O parlamentar fez questão de recordar que foi o próprio presidente do Governo Regional quem assumiu o compromisso de trazer para a Madeira um segundo meio aéreo, inicialmente apontado para Julho de 2025. No entanto, tal promessa não foi cumprida e acabou transferida para Julho de 2026. Já no final de Agosto, o segundo meio aéreo continua sem estar disponível e o Governo admite agora que poderá chegar apenas em Novembro.

“É preciso perguntar a Miguel Albuquerque, afinal, quando é que este meio aéreo vai estar na Madeira? Foi prometido para Julho de 2025, mas a nova promessa é que, deve ser para Novembro de 2026! Neste momento já estamos como São Tomé: Só vendo para acreditar!", atirou o deputado o JPP, que admite não ter sido apanhado de surpresa por esta situação. A declaração surge porque o deputado afirma que o JPP tem vindo a denunciar sucessivamente os atrasos e a exigir que o compromisso fosse cumprido precisamente quando a Região mais precisava dele.

“O JPP tem vindo a colocar o dedo na ferida, quando questiona de que serve anunciar meios para combater incêndios quando esses meios não estão disponíveis na altura em que o risco é maior?”, salienta Paulo Alves. Posto isto, assume que estamos perante uma situação de falta de planeamento e "acima de tudo, uma preocupante falta de sentido de prioridade por parte do Governo Regional".

Um meio aéreo de combate a incêndios não é uma obra que possa ser inaugurada quando der jeito ao calendário político. É um instrumento de emergência. Tem de estar disponível antes da época crítica e não quando ela está praticamente terminada. Paulo Alves

O deputado considera particularmente difícil de aceitar que a chegada do helicóptero esteja agora a ser empurrada para Novembro. “Se o Governo diz que o segundo meio aéreo é essencial para reforçar a capacidade de resposta da Madeira, então explique aos madeirenses porque é que esse reforço não está disponível durante o verão, quando as condições de calor, vento e secura, tornam os incêndios rurais particularmente perigosos", indica.

“Não podemos aceitar esta lógica de que, se o helicóptero chegar em Novembro, então a promessa está cumprida!
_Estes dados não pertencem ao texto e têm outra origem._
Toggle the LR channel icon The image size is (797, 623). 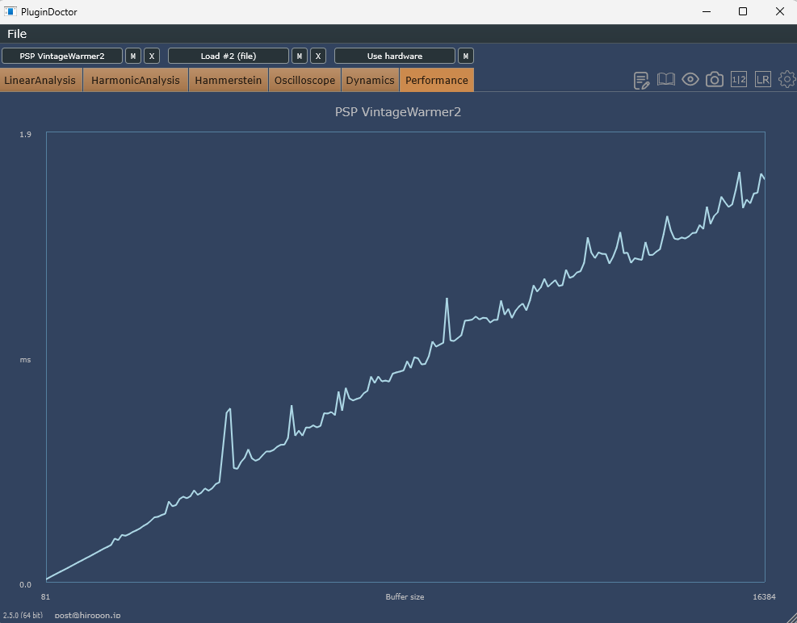(763, 79)
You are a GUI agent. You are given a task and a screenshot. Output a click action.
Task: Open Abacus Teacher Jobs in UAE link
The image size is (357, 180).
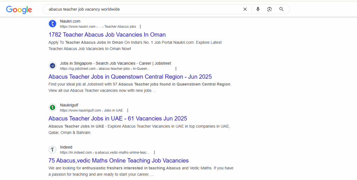[x=118, y=118]
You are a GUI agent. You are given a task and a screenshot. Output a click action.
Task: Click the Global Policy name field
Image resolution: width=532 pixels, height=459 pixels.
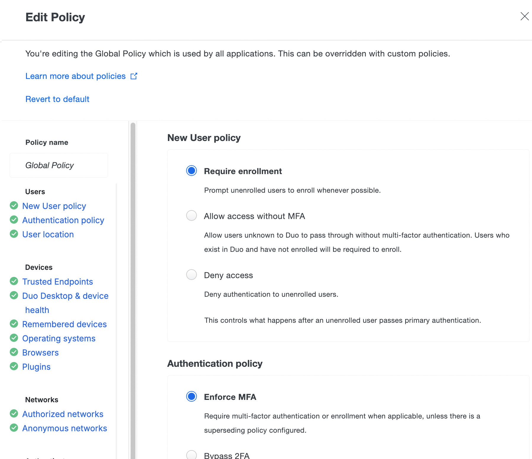click(x=59, y=165)
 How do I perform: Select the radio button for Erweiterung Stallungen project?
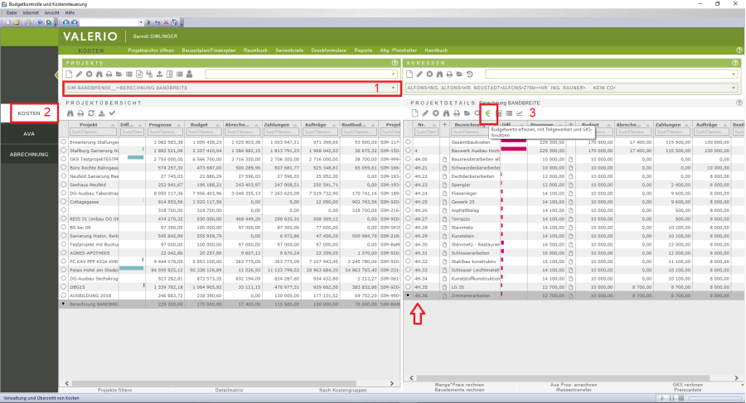pyautogui.click(x=64, y=142)
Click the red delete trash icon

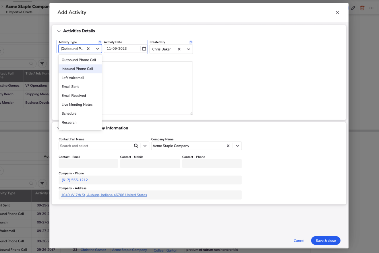tap(362, 8)
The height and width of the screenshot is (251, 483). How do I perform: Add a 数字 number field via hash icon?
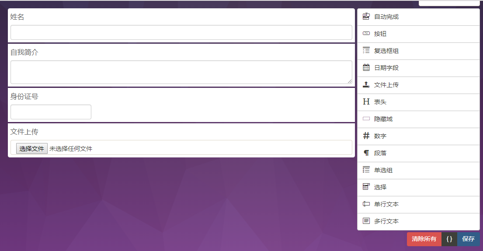tap(366, 136)
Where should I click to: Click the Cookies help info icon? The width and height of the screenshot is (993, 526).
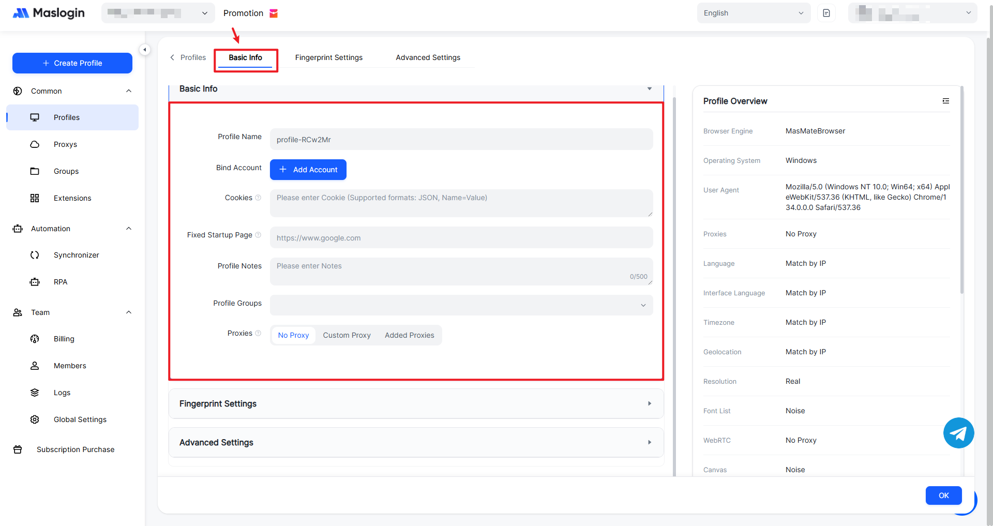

O compromisso era ter um segundo meio aéreo disponível quando a Madeira enfrentasse o período de maior risco. O Governo falhou essa obrigação", atira.
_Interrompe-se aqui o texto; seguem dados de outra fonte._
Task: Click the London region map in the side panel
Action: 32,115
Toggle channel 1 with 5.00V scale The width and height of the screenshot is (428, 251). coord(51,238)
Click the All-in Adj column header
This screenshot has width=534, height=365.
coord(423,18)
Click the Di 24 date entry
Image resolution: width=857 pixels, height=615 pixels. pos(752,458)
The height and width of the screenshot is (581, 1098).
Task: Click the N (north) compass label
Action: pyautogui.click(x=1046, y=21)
Paulo Alves sublinha que "o povo madeirense precisa de respostas, sobre todo o processo, nomeadamente sobre quem definiu os prazos, quem os alterou e por que razão não foram tomadas atempadamente todas as medidas necessárias para garantir a presença do segundo meio aéreo na Região".

“Não queremos mais anúncios! Não queremos mais datas! Queremos saber quem assume a responsabilidade por este atraso e queremos que o Governo explique aos madeirenses porque é que uma promessa feita para julho de 2025 continua por cumprir em Agosto de 2026", assume, acrescentando que, tendo em conta a visita do ministro da Administração Interna à Proteção Civil Regional, o presidente do Governo Regional pode aproveitar para pedir a sua influência para a vinda do segundo helicóptero de combate a incêndios.